YOUR GOAL: Excluding pictures, give the entries again exactly as they appear.

(Stored entries)
[Start of section]

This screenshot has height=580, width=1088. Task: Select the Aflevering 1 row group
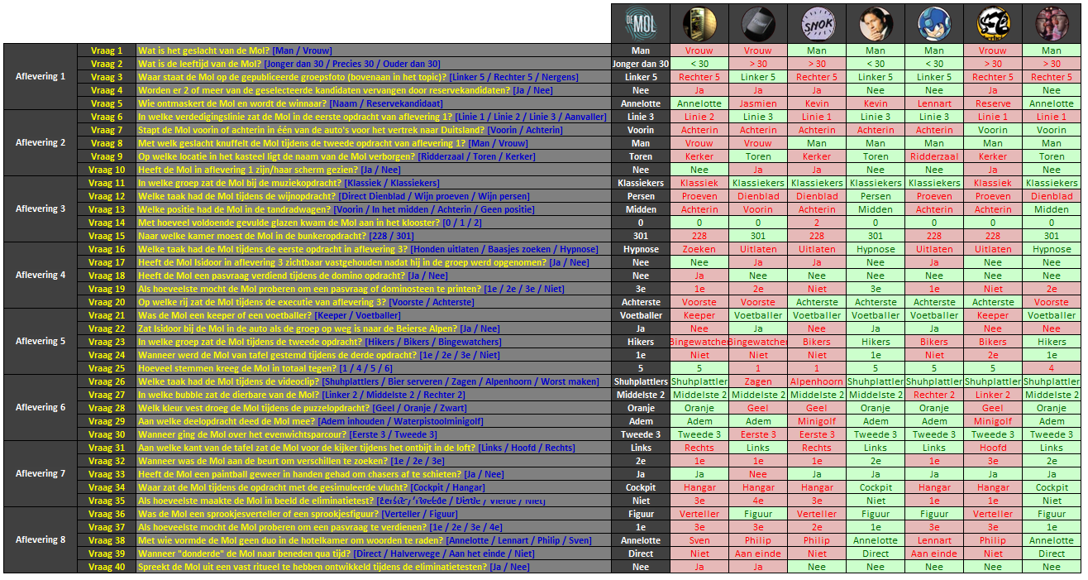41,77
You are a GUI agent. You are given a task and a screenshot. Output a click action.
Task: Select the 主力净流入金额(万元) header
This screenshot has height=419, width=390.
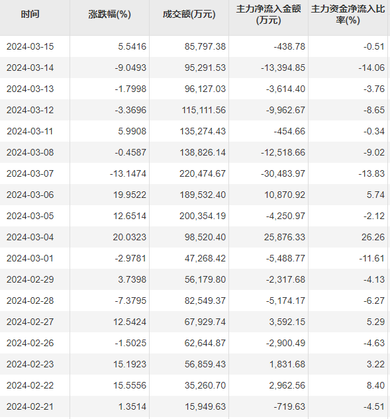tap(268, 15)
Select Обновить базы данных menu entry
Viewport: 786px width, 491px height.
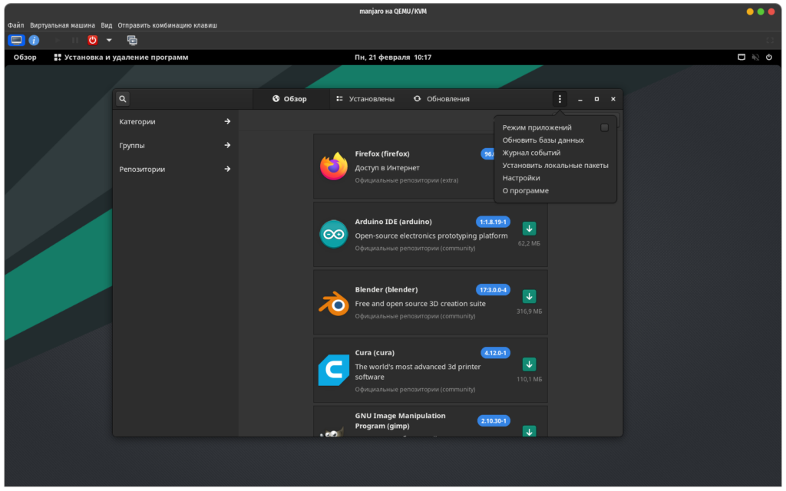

[End of section]

THE COMPLETED TASK:
This screenshot has height=580, width=1088. Task: Select the Aflevering 1 row group
41,77
You are a GUI agent. You are given a task and a screenshot. Output a click action.
Task: Select the 主力净流入金额(万元) header
This screenshot has height=419, width=390.
tap(268, 15)
Select Обновить базы данных menu entry
Viewport: 786px width, 491px height.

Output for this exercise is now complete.